Coast IRB, an independent institutional review board (IRB) based in Colorado Springs, Colo., received a Warning Letter from the U.S. Food and Drug Administration (FDA) concerning the company’s improper expedited review of a phase I study being conducted in northern California. In an unusual move, the agency has temporarily suspended the IRB’s ability to do expedited reviews.
An FDA Warning Letter is quite rare among independent or central IRBs with perhaps one or two issued in a single year. Warning letters to institutional review boards in hospitals or academic settings are more numerous, with the FDA issuing six per year on average.
Coast’s warning letter stemmed from an FDA audit conducted between July 10 and 18, 2007. IRBs are subject to such standard audits every five years. The FDA subsequently reported its inspection findings to the company in a standard Form FDA 483.
“We were surprised to get it. We thought we had adequately responded to the FDA. Obviously the FDA had a different view on that,” said Gary King, general counsel for Coast.
Although Coast stated it has taken steps to minimize any disruption in its business, by adding review boards and holding more frequent meetings, not having the ability to do expedited reviews will no doubt put stress on the company.
“That is going to be a tremendous burden because there is a huge amount of work that is done via expedited review. And these can be as minor as a change of a comma to a semicolon on a consent form,” said David Vulcano, vice-chairman, board of trustees of the Association of Clinical Research Professionals (ACRP). Vulcano has researched IRB issues extensively, including warning letters.
Coast’s responses to that inspection letter were submitted in August and November 2007; however, they have not been made publicly available. According to the FDA, the company failed to address its concerns in their responses, prompting the agency’s action.
“Obviously at the time we believed it was adequate, or we wouldn’t have submitted it to the FDA. The FDA disagreed, and we’ve taken their comments to heart,” said King.
According to the warning letter, Coast approved a recruitment advertisement that the IRB board had rejected, deeming it “coercive in nature.” Coast confirmed that the issue with the advertisement centered on the language used to
describe patient compensation to enroll in the study. Coast’s board rejected the sponsor’s ad on three separate occasions and attempted to change its language in such a way that both parties would find it acceptable.
In addition, the warning letter stated that Coast’s chief executive officer, Darren McDaniel, then appointed a new member to the company’s board and instructed him to conduct the expedited review independently from the rest of its members. It stated that not only did the ad’s approval fail to qualify for expedited review based on FDA criteria but also that the unidentified member “lacked the requisite relevant experience to conduct expedited review on behalf of the IRB.” According to FDA regulations [21 CFR 56.11O (b)], McDaniel lacked the authority to designate anyone to conduct an expedited review.
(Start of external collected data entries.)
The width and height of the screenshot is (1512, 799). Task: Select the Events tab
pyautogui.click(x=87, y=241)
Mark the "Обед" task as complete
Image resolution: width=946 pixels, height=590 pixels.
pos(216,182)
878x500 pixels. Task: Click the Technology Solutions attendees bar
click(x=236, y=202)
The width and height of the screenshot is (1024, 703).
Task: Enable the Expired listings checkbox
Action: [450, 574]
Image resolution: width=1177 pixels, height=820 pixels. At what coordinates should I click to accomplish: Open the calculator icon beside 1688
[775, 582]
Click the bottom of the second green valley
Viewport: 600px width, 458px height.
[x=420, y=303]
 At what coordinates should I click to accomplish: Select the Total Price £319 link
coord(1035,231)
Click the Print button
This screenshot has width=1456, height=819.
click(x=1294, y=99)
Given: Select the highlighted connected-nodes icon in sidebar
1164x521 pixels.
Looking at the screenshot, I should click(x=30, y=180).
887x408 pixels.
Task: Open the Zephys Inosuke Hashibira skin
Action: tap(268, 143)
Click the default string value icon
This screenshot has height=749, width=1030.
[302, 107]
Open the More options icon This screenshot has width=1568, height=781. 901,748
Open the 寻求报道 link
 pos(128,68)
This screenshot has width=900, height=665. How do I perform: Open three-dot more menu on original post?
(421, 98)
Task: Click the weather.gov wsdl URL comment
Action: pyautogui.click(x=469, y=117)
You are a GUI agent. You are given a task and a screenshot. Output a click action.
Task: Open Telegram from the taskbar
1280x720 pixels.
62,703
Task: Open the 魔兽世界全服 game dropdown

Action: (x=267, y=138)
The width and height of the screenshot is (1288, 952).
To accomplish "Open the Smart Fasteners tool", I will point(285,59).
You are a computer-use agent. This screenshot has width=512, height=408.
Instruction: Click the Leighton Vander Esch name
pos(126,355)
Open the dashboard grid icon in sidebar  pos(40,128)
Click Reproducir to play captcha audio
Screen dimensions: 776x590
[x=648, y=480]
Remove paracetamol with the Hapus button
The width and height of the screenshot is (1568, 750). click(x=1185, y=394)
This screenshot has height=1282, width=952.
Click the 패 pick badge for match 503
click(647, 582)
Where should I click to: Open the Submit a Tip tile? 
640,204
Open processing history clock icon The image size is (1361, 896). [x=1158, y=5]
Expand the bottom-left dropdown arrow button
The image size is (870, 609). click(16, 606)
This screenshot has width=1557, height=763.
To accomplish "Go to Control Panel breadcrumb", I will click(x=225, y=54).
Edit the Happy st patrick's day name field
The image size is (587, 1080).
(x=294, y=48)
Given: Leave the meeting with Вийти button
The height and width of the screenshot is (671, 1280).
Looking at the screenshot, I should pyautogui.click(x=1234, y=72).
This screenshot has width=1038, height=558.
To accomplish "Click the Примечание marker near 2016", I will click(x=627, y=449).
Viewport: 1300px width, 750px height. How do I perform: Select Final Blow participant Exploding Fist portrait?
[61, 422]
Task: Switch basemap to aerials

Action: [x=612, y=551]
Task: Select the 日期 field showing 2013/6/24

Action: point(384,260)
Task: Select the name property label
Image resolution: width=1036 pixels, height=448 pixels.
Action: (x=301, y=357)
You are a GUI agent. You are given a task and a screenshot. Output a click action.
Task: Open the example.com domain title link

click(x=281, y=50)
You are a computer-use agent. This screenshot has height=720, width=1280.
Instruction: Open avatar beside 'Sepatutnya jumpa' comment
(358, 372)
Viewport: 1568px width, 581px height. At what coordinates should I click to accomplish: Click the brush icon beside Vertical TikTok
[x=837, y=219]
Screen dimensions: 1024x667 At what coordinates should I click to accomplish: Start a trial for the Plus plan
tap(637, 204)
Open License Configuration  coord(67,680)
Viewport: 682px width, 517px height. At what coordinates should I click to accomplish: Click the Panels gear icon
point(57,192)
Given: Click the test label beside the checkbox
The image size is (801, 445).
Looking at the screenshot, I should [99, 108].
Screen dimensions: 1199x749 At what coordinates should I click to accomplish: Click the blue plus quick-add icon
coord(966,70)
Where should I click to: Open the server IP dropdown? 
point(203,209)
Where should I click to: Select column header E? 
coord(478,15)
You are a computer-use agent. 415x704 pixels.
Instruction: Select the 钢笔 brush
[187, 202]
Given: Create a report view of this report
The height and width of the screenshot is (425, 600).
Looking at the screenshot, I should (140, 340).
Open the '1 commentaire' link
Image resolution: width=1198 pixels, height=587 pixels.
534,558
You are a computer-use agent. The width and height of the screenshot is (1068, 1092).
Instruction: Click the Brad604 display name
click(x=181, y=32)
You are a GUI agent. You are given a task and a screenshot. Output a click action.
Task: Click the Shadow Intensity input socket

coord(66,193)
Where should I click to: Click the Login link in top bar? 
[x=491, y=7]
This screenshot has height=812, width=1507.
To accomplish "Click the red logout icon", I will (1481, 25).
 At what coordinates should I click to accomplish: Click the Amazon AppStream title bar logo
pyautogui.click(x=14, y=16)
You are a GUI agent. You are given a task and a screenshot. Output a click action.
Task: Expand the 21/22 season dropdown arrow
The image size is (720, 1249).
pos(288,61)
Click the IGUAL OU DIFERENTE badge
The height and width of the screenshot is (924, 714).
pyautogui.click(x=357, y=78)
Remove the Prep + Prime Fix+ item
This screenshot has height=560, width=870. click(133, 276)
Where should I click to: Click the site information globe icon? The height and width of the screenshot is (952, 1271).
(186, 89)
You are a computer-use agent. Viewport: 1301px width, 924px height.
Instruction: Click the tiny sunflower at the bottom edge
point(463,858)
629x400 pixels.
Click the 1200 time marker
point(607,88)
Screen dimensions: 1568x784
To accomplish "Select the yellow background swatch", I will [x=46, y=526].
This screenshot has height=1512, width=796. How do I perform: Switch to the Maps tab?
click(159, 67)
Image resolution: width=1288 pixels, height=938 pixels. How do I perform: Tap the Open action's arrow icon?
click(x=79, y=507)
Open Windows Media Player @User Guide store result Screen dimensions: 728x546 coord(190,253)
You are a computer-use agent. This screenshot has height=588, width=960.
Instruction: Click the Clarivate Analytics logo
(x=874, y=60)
That ability is only permissible by the IRB’s chairperson.
A particularly troublesome issue is that according to the FDA, none of the other board members interviewed were aware of the ad’s expedited review and that McDaniel stated he was unaware of the board’s previous rejections.
“Despite the full board’s consideration of this matter at three previous meetings, documentation of the disapprovals in the minutes of both March 8 and 15, and e-mails that indicate otherwise, you stated that you were unaware of the Board’s decisions on this matter,” the FDA Warning Letter stated.
Vulcano keeps a close eye on the IRB sector and has researched and presented extensively on various IRB issues. He recently analyzed 32 IRB warning letters issued from 2000 to 2006. Vulcano found that only 28% of IRB warning letters contained violations concerning expedited review.
“In and of itself, an improper expedited review on an advertisement is usually not warning [letter] material, maybe a Form 483 but not a warning letter. But if the FDA is not happy with your response to their 483, then you’ll likely get a warning letter. That is an overall theme when analyzing warning letters,” explained Vulcano.
Given the recent clamor for more oversight of clinical trials and on drug safety in general, some may see the FDA’s recent actions as a trend towards increased IRB scrutiny.
Vulcano disagrees. “I think the FDA is going to follow through with its audit responsibilities, as it has always done. It may just be the case where more and more work is being done by central IRBs and so therefore your chances of getting an audit that isn’t going to go well go up, a simple matter of statistics,” said Vulcano.
Coast’s written response to its warning letter will not be submitted to the FDA until April 16, but King said, “Frankly I believe that, between some missteps and miscommunications, we instituted an expedited review that really wasn’t a well advised move on the part of Coast. In hindsight, I would tell you that we shouldn’t have done it and everyone acknowledges that we should not have done it,” said King.
King stated that the company is complying with the terms of the warning letter and is also making some procedural changes “above and beyond” what is required by the FDA to prevent future violations.
“We want to make sure that we are taking this opportunity to learn from this and make sure that we are communicating that to the FDA. This is an industry that absolutely has to have the public’s trust and the FDA has a very difficult and very important job in making sure that trust is justified,” said King.